A look at the crisis in Greece

As another followup to the last class, I was interested to see how Greece was doing and where their financial issues lay. An article (click here) talks about how Greece is just starting to see their problems and that many more are to come. The most interesting point that struck me was that Greece will soon be trying to sell new dollar denominated bonds to American investors.

"George Papaconstantinou, the finance minister, plans to lead a roadshow to America in the last ten days of April. He hopes to persuade American investors, including emerging-market funds, to buy $5 billion-10 billion worth of a new dollar-denominated bond. It would be a heavy irony if Greece, a member of the euro club, were temporarily reprieved by loans in dollars. But the fear is that investors will stick to buying the bonds of genuine emerging markets, which have much more solid growth prospects.

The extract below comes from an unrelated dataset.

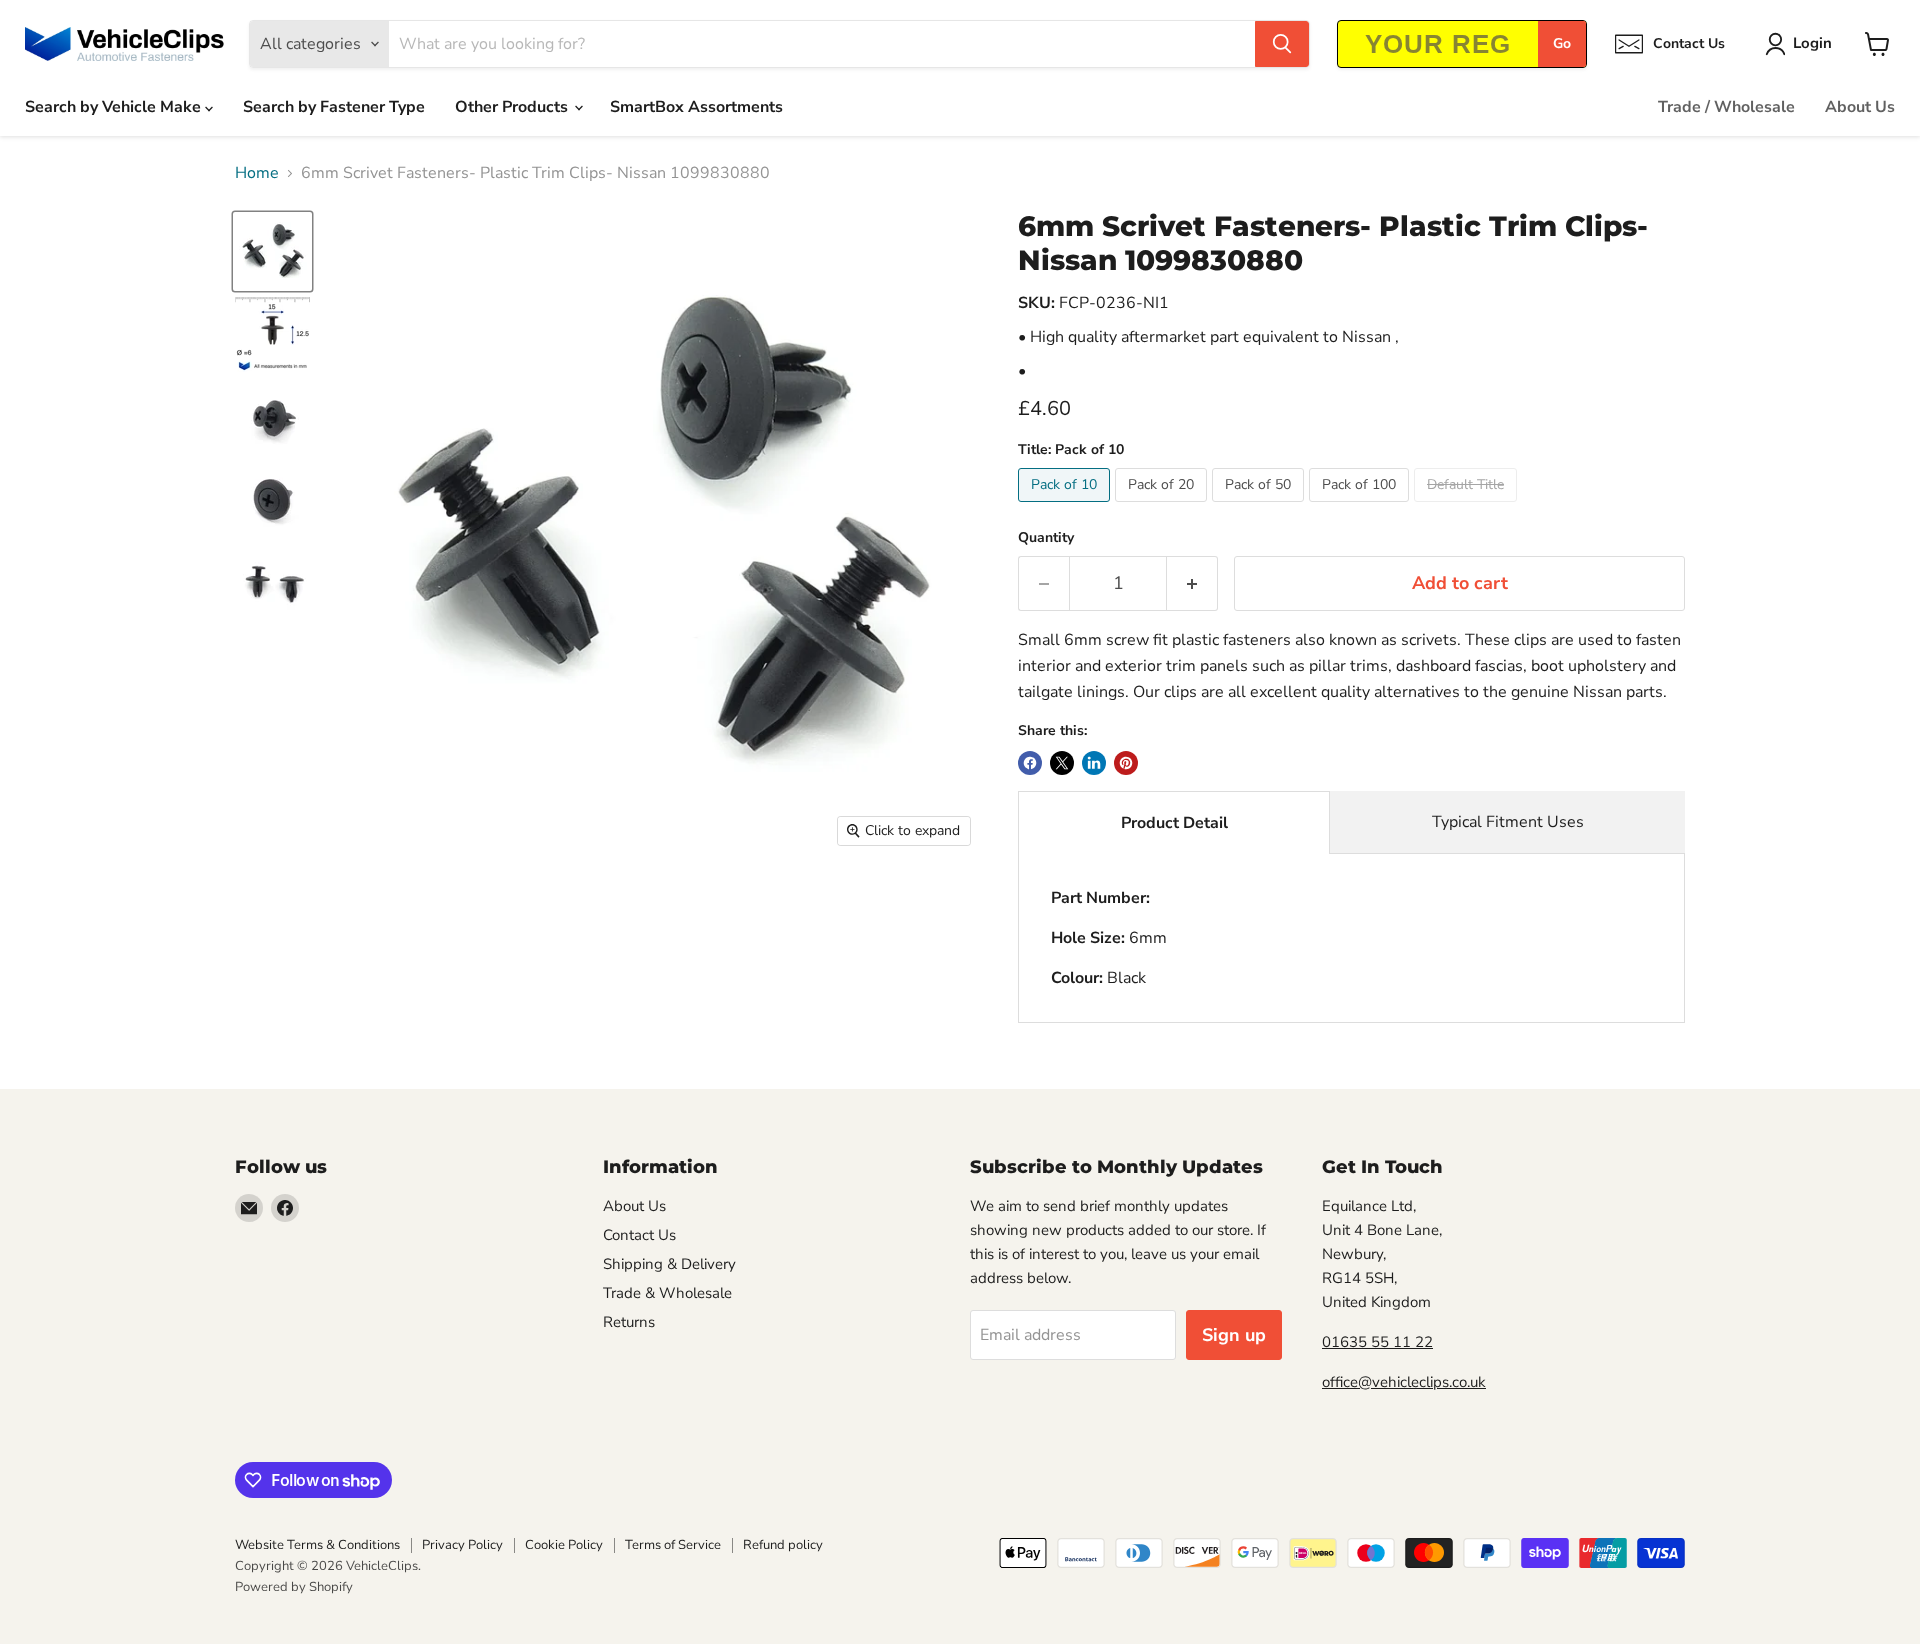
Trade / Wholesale (1726, 107)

It is not yet clear what Greece’s fallback plan will be if American demand is weak. “The roadshow will be decisive. If it doesn’t fly, the alternative is either a wave of T-bill issues at very high interest rates, or a rescue package,” says a senior Greek banker. Mr Papaconstantinou insists that Greece does not plan to fall back on support from the EU and IMF. But he also accepts that the government cannot go on borrowing at such high interest rates."

5 comments:

  1. I found this article very interesting especially where they concluded that Greece’s public debt would stabilize above 150% of its GDP. I believe Greece is in trouble. Assuming they do not default and find a means I am pretty pessimistic with the situation. I do not think that American investors will have very much confidence while the "roadshow" is taking place. Buying up their debt could mean profitable returns but there is no confidence and other plans to avoid default do not look great. I think they will end up needing a large bailout package and plans to raise the interest rate could give them problems. I agree that borrowing on high interest rates could cause further issues.

    ReplyDelete
  2. The more I read about the financial situation in Greece, I'm reminded of the "this time is different" fallacy we read about in class. By burying his head in the sand Papaconstantinou is truly doing his country a disservice. I'm surprised the people of Greece have not pushed for more aggresive action to help their debt crisis. Unless there is a radical regime change I personally believe Greece will inevitably default.

    ReplyDelete
  3. I have to agree that American investors are probably not going to buy into these Greek bonds. There just seems to be no clear path, just speculative and vague ideas. Nothing that I have heard about there plans makes a lot of sense to me. I agree that default is probably a very likely outcome.

    ReplyDelete
  4. I also think that American investors will be very skeptical to take such a risk. The fact that this crisis could set in motion a break-up of the eurozone is warning enough to stay away. If that were to happen investors would lose big as the less powerful countries in the union would be devastated. Maybe it's because we're used to hearing about bailouts in the trillions here in America...but 30 billion euros does not seem like a lot of money to save a country from crisis.

    ReplyDelete
  5. I think Ryan makes a good point regarding the potential break away from the European Union being the demise of Greek bonds. The confidence of the American people is definitely low due to the recession and thus many aren't even investing in domestic companies. It seems hard to believe that American's are going to invest in a country that is more risky and unstable.